Personal information
- Date of birth: 19 April 1985 (age 39)
- Place of birth: Sucy-en-Brie, France
- Height: 1.82 m (6 ft 0 in)
- Position(s): Midfielder

Youth career
- 2001–2005: Monaco

Senior career*
- Years: Team / Apps / (Gls)
- 2005–2007: Monaco / 15 / (0)
- 2006–2007: → Sedan (loan) / 30 / (0)
- 2007–2011: Sochaux / 121 / (4)
- 2011–2017: Bordeaux / 148 / (10)
- 2019: Bergerac Périgord / 9 / (1)
- Total:  / 323 / (15)

= Nicolas Maurice-Belay =

French footballer (born 1985)

Nicolas Maurice-Belay (born 19 April 1985) is a French former professional footballer who played as a midfielder. He spent most of his career with Sochaux and Bordeaux.

==Career==
Maurice-Belay was born in Sucy-en-Brie, Val-de-Marne. He joined the Centre of Formation at Monaco in 2001 before making his first appearance in 2005. The following season he joined Sedan for one season on loan. In 2007, he joined Sochaux remaining at the club for four seasons.

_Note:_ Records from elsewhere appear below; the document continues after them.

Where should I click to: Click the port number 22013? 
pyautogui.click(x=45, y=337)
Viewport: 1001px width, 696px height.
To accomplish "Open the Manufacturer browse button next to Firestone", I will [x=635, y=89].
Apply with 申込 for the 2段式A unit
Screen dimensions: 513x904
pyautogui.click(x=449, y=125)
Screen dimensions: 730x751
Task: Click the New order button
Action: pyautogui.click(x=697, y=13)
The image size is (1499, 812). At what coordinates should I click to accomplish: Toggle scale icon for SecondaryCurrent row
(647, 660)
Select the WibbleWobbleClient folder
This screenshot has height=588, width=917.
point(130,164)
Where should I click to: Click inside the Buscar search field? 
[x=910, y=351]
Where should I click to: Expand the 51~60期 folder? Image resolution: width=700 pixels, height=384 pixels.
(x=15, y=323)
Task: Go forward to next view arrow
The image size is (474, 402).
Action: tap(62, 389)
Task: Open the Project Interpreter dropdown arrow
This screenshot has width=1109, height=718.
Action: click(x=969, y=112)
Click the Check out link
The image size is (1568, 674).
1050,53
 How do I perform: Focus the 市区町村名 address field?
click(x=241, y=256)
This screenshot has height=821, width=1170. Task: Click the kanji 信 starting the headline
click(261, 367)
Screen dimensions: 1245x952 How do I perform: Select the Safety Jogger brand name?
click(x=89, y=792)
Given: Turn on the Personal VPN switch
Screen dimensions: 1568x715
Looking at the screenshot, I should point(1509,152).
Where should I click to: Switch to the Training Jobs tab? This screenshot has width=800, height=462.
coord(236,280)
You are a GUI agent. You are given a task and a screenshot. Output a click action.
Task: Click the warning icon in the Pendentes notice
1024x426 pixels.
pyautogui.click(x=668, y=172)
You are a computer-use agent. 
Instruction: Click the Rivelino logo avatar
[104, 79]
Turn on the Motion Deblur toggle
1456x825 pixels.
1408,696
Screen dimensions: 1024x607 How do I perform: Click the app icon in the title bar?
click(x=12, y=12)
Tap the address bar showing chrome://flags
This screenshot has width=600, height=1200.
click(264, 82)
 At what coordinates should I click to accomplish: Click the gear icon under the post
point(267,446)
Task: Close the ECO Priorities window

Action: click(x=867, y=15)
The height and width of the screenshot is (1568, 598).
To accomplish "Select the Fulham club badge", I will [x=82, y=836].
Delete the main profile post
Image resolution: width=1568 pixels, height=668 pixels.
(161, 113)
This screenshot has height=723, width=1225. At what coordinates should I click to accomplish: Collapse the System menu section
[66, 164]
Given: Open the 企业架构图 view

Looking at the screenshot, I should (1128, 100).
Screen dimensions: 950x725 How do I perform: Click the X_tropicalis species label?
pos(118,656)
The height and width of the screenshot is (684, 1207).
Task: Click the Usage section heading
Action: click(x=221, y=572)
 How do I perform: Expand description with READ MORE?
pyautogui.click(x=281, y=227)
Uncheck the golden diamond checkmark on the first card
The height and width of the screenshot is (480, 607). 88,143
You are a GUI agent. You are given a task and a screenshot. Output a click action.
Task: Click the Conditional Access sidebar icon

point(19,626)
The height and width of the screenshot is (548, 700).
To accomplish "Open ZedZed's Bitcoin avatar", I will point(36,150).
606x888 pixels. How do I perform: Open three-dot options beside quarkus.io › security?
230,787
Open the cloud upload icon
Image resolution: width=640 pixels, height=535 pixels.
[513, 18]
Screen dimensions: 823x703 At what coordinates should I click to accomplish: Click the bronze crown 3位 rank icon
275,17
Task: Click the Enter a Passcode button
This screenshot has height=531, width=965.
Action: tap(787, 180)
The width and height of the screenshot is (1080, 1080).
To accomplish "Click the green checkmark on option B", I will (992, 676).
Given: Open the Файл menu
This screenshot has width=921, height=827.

In June 2011 Maurice-Belay signed for Bordeaux on a free-transfer. He left the club at the end of the 2016–17 season when his contract expired.

In February 2019, Maurice-Belay joined fourth-tier side Bergerac Périgord. He was reportedly approached after the chairman's son spotted that he was a free agent while playing the video game Football Manager 2019.

In autumn 2019, Maurice-Belay announced his retirement from playing.